Excerpt —
════════════════════

Example use of the output of the NFS Data-Documenteation-Procedure

Author

Roberto Scotti NFS-DipAGR-UniSS.it

Published

January 13, 2023

Intro

NuoroForestrySchool (a study center of the Department of Agricolture, University of Sassari, Italy) has developed and published a ‘data documentation procedure’ (link to NFS-DDP) enabling the improvement of the FAIRness of the dataset that any data collector wishes to share as open data.

Datasets are very frequently shared as spreadsheet files. While this tool is very handy when one is preparing and starting to analyse the data, it is not at all a good structure for the archival of consolidated data and it is particularly weak as exchange means, unless data structures are extremely simple.

NFS-DDP takes in input a spreadsheet where the data has been organized as relational tables, one per sheet, and 4 additional sheets are used as standard metadata tables. The procedure outputs an SQLite relational database (including data and metadata) and a pdf-file documenting the database structure and contents.

In the PANGEA repository Giadrossich et al. (2022) have shared the data concerning a soil erosion experiment deployed in the forest with artificial rain. The zip-archive that can be downloaded contains the experiment data and metadata processed by NFS-DDP. Using this as an example output, in the following this example output will be exploited producing an essential summary table.

suppressPackageStartupMessages(library(tidyverse))

Retrieving data shared trough PANGAEA

q_string <- "Giadrossich 'runoff and soil erosion with and without forest'"
# a string that identifies the dataset to select, it can be the DOI
library(pangaear)

Registered S3 method overwritten by 'hoardr':
  method           from
  print.cache_info httr

(doi <- 
    pg_search(query = q_string)|> 
    pluck("doi"))

════════════════════

Job — Continue the walkthrough on using the NFS data documentation procedure's output, starting right after its last line of R code.

Source data —
════════════════════

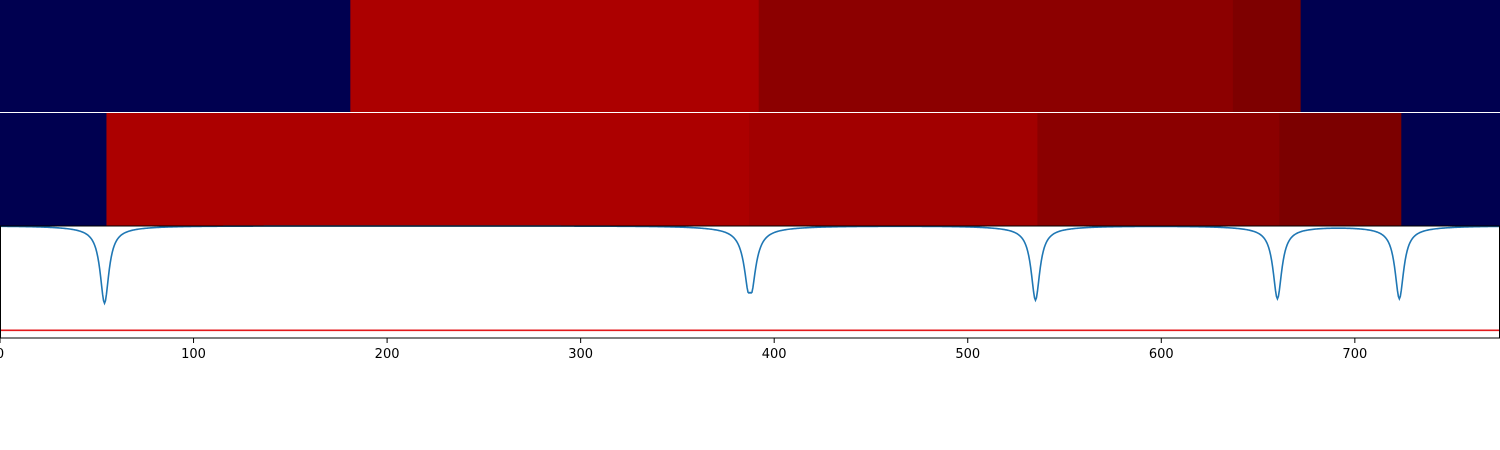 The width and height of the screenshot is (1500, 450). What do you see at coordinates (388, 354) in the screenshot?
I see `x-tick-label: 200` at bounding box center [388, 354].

════════════════════

Your response —
[1] "10.1594/PANGAEA.943451"

pg_cache$delete_all()
res <- pg_data(doi = doi)

Downloading 1 datasets from 10.1594/PANGAEA.943451

Processing 1 files

(files <- pg_cache$list() |> 
  unzip(list = T))

                                                                                Name
1              Giadrossich-etal_2022/2018_SoilErosionTrials_Marganai_Sardegna.sqlite
2 Giadrossich-etal_2022/2018_SoilErosionTrials_Marganai_Sardegna_DBdocumentation.pdf
  Length                Date
1 114688 2022-04-22 09:28:00
2 390027 2022-04-22 09:28:00

grep(".zip", pg_cache$list(), value = T) |>
  unzip(exdir = pg_cache$cache_path_get())

Display database ER schema

The zip-archive contains, besides the SQLite database, a pdf-file documenting in readable form how the data have been generated and the structure of the relational tables.

Reading and understanding the documentation is at least helpful, when not necessary, before proceeding to processing. In particular the ER schema that the documentation contains represents the basic ‘map’ for the development of the processing code.

The following block extracts the ER diagram from the pdf-file and displays it in a browser window. After thaking a look, close the window to proceed.

library(magick)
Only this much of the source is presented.